International firm named world-leader in real estate
Baker & McKenzie has been named the world’s leading real estate law firm by Euromoney. The firm was named overall leading global firm and ranked number one for its real estate legal services in 10 countries including Hong Kong, Indonesia, Taiwan, Thailand and Vietnam) and two regions (MENA and Latin America). It was also recognized in 16 further countries including China, Japan and the Philippines and five regions including Asia.
 
Ashurst loses another Tokyo partner to King & Spalding
A fourth partner from Ashurst is joining King & Spalding’s newly-opened office in Tokyo. It’s the firm’s 18th office overall and 10th office outside the United States.  Along with the firm’s Singapore office, the Tokyo office will anchor King & Spalding’s energy practice throughout the Asia-Pacific region. The partners that have already joined from Ashurst are John McClenahan, Mark Davies and Chris Bailey who joined in June as founding partners; Robert Lewi will join in October.
 
Law firms told to promote ‘unbundling’ of legal services
Britain’s Legal Services Board has said that law firms must promote the ability for clients to choose ‘unbundled’ legal services; a move which is unlikely to be popular with lawyers. Unbundling means that law firms give clients the option to only be advised on certain aspects of their case and can mean that the client, rather than the lawyer, prepares evidence and the court bundle and instructs the barrister directly.

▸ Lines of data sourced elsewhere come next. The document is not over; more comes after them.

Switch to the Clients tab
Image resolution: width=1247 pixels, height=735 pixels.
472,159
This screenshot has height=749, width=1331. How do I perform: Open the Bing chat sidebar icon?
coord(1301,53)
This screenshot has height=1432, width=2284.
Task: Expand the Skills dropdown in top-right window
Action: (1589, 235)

The push to inform clients about the opportunity to unbundle is despite the LSB’s own research finding that law firms could end up with negligence claims from not knowing enough about a client’s case and the potential of ambiguity in the law firm’s duty of care. There is also concern from some that it will make running a law firm unprofitable, especially for smaller firms.
 
Microsoft in gender discrimination lawsuit
Another tech company is facing allegations of discriminating against women following a case against Twitter and a dropped-suit against a Silicon Valley venture capital firm. Now Microsoft is being sued by former employee Katie Moussouris who claims that the firm did not consider her for promotion while less-qualified male colleagues were promoted. She claims that this happened more than once since she joined the firm in 2007.
Microsoft’s ‘stack-ranking’ selection process was unfairly biased against women says Moussouris; the firm stopped using the numerical based system last year. "It is an artificial system that requires winners and losers," Kelly Dermody, attorney at Lieff Cabraser Heimann & Bernstein, one of two firms representing Moussouris told CNN "There's no performance-based need to do that."